[Exercise brief]
Output only the lines from the one holding "[button] (284, 13)" to the end of the data below, please, copied exactly.

[Excerpted data]
--------

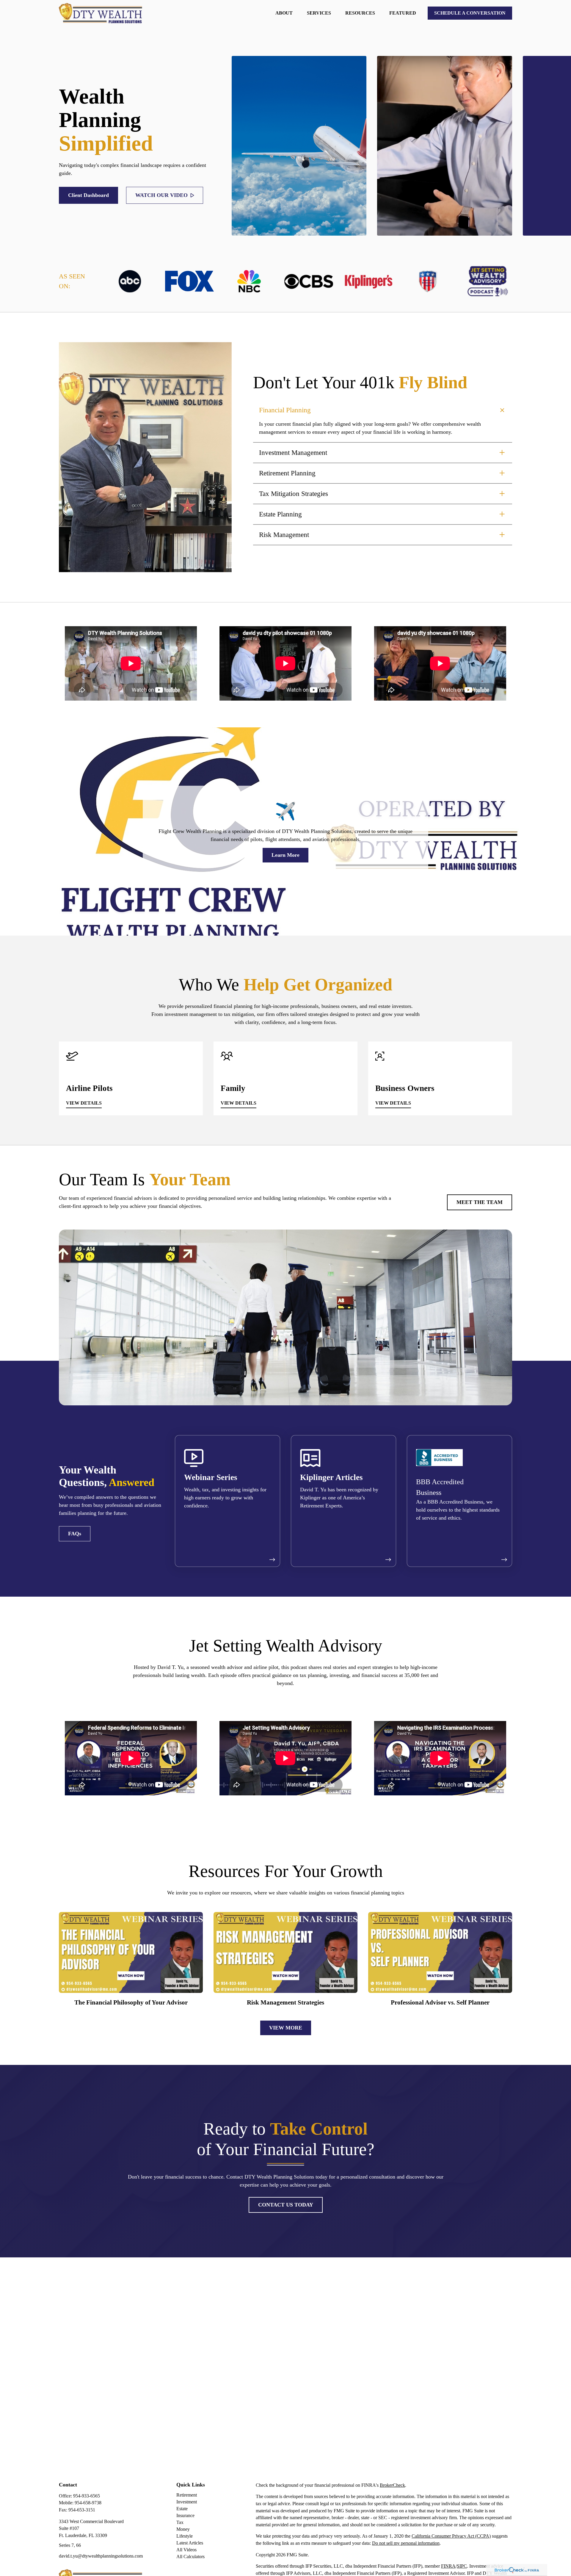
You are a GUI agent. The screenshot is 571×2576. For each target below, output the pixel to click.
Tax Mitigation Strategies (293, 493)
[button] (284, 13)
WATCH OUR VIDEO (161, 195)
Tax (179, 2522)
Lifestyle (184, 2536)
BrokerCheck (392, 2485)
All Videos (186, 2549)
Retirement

--------

[Problem solution]
[button] (284, 13)
WATCH OUR VIDEO (161, 195)
Tax (179, 2522)
Lifestyle (184, 2536)
BrokerCheck (392, 2485)
All Videos (186, 2549)
Retirement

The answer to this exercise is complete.